It was on May 10, 1773, the British parliament authorized the East India Company, which faced bankruptcy due to corruption and mismanagement, to export a half a million pounds of tea to the American colonies for the purpose of selling it without imposing upon the company the usual duties and tariffs.

This site goes on to say, "With these privileges, the company could undersell American merchants and monopolize the colonial tea trade. Not only did this action create an unfair commerce to the merchants of the colonies but it proved to be the spark that revived American passions about the issue of taxation without representation.

"To fully understand the resentment of the colonies to Great Britain and King George III, one must understand that this was not the first time that the colonists were treated unfairly.
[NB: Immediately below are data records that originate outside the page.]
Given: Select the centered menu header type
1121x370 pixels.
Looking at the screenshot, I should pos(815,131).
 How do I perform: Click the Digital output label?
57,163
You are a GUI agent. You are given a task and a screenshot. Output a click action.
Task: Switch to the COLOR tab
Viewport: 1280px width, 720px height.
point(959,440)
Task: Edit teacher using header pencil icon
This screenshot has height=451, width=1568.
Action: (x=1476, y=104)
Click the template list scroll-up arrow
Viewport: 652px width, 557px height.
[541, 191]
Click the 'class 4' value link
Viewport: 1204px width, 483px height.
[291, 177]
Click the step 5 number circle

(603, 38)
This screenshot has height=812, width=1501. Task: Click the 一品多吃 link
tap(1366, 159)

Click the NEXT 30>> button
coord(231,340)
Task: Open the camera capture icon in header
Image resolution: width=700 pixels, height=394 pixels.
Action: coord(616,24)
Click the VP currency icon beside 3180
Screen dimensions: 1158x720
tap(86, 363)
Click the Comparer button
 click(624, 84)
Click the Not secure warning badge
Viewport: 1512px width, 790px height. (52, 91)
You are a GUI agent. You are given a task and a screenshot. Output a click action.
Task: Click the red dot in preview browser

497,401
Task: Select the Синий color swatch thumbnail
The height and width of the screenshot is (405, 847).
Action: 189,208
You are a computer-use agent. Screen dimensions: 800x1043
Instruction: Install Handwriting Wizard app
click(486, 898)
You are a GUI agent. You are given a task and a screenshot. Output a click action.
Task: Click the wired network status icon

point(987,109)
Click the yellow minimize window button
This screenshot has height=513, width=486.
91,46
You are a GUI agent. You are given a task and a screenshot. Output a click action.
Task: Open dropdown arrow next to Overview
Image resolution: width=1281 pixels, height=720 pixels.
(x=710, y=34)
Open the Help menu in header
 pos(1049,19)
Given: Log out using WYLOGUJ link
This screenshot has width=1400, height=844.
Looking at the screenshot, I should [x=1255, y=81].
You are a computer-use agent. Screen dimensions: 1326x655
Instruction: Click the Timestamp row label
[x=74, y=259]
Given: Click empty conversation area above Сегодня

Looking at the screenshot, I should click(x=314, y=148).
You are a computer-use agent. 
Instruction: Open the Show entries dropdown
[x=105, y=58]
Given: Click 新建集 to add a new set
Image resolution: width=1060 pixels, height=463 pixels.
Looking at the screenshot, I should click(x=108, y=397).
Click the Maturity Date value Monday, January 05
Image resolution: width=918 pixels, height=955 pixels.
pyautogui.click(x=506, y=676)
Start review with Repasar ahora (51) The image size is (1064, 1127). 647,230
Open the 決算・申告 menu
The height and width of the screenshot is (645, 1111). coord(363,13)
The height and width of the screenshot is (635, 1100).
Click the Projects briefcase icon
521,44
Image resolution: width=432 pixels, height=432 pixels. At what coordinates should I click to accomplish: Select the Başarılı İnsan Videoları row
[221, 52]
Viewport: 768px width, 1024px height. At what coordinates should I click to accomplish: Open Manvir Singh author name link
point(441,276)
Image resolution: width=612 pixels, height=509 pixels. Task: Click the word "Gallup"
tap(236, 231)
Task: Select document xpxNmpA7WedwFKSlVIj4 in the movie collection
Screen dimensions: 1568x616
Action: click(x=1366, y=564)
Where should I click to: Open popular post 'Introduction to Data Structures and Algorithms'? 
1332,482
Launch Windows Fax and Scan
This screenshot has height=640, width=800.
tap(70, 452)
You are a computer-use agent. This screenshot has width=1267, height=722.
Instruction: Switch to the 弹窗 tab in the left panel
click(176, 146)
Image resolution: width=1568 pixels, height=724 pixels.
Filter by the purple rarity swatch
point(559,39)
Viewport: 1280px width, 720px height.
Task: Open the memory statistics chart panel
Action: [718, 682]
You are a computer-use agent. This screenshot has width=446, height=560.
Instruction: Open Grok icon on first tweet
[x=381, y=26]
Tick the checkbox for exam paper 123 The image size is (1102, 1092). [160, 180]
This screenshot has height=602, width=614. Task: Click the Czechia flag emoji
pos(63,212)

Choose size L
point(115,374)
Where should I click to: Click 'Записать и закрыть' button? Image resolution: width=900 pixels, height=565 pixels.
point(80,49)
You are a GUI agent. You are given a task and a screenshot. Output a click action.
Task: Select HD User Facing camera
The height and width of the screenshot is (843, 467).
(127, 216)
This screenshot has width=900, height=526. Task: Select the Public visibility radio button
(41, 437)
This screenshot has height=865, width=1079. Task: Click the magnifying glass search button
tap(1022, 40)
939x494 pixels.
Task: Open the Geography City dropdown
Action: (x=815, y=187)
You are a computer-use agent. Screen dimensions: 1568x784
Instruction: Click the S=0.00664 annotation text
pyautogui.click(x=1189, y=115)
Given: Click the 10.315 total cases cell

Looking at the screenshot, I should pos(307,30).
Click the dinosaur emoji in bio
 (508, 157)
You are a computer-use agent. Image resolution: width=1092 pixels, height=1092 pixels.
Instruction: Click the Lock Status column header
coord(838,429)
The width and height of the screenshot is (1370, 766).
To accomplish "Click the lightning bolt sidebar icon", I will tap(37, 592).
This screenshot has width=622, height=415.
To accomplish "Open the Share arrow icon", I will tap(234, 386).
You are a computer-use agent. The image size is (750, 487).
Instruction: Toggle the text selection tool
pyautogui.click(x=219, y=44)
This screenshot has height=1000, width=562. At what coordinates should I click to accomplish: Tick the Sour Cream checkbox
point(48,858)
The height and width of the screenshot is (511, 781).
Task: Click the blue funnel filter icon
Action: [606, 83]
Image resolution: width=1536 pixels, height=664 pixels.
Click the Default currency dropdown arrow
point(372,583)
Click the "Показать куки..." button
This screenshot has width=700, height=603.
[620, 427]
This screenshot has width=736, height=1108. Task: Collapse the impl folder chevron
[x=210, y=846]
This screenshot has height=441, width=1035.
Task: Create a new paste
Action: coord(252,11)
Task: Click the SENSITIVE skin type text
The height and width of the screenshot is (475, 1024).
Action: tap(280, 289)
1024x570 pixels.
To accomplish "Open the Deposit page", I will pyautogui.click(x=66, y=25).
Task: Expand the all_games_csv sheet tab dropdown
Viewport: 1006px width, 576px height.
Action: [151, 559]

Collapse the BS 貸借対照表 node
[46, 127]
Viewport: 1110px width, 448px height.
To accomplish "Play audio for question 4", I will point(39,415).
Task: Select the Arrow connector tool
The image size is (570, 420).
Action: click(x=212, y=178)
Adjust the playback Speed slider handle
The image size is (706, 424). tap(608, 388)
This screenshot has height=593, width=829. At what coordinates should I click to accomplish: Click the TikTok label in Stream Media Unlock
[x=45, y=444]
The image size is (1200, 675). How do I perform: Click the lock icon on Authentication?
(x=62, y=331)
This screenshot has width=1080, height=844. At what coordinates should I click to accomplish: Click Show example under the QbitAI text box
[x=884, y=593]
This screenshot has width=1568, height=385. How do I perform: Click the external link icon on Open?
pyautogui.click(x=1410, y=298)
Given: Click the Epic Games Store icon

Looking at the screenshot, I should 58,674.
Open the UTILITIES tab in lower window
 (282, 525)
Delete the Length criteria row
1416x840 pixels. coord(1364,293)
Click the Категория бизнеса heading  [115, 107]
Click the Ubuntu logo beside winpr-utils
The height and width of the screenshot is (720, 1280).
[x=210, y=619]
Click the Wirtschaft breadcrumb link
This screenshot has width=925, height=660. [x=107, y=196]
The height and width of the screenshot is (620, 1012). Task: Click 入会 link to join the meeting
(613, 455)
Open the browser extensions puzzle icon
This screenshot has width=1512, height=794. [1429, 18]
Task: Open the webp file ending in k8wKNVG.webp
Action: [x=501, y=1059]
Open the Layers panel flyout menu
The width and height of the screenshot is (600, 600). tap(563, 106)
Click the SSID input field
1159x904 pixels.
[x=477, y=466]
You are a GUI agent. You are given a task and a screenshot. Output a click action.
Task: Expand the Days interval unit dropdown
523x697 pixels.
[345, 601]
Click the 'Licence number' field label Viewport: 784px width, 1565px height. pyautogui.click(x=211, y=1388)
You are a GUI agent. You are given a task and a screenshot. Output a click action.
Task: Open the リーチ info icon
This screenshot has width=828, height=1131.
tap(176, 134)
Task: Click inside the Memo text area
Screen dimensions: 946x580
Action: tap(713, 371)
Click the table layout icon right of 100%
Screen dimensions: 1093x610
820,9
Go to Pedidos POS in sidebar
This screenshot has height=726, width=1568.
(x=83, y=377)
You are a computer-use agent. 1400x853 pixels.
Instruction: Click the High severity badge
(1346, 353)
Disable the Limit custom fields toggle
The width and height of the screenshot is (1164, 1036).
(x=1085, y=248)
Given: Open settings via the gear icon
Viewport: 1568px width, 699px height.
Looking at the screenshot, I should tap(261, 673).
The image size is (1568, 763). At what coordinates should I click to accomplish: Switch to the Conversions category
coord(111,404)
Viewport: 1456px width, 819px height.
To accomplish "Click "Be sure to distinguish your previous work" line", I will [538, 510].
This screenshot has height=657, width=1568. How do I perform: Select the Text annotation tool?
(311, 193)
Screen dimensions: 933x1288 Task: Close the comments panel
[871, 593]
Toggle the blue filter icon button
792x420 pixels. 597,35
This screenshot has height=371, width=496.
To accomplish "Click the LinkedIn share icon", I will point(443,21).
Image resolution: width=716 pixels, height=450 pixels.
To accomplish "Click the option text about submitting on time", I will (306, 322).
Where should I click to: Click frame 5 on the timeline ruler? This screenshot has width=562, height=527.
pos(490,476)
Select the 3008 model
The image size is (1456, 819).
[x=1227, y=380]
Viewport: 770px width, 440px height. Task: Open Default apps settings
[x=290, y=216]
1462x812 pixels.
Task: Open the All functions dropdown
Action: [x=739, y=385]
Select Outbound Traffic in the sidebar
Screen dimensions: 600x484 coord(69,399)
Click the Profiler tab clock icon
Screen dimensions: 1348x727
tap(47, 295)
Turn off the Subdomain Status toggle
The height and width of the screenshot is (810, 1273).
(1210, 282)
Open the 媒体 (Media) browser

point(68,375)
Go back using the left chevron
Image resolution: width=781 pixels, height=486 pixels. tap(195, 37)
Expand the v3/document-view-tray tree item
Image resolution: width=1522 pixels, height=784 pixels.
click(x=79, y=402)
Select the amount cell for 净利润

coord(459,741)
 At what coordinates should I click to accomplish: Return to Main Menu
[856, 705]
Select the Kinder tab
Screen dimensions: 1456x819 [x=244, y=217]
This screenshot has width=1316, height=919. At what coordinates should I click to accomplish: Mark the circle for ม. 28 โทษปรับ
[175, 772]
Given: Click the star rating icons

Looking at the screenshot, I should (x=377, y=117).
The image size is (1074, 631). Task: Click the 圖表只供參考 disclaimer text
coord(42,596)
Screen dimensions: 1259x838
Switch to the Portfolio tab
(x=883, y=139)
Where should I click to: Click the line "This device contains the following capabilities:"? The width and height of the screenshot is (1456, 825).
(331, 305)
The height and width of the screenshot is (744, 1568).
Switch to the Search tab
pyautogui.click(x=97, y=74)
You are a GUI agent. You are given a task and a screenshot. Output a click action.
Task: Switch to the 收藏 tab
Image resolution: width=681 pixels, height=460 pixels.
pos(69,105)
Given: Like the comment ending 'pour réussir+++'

"In previous years, the 13 colonies saw a number of commercial tariffs including the Sugar Act of 1764, which taxed sugar, coffee, and wine, the Stamp Act of 1765, which put a tax on all printed matter, such as newspapers and playing cards, and the Townshend Acts of 1767 which placed taxes on items like glass, paints, paper, and tea. The Tea Act of 1773 was the last straw."

Tea Act (May 10, 1773)

u-s-history.com states, "In 1773 Parliament passed the Tea Act, which gave the English East India Company a chance to avert bankruptcy by granting a monopoly on the importation of tea into the colonies. The new regulations allowed the company to sell tea to the colonists at a low price, lower than the price of smuggled tea, even including the required duty. The British reasoned that the Americans would willingly pay the tax if they were able to pay a low price for the tea.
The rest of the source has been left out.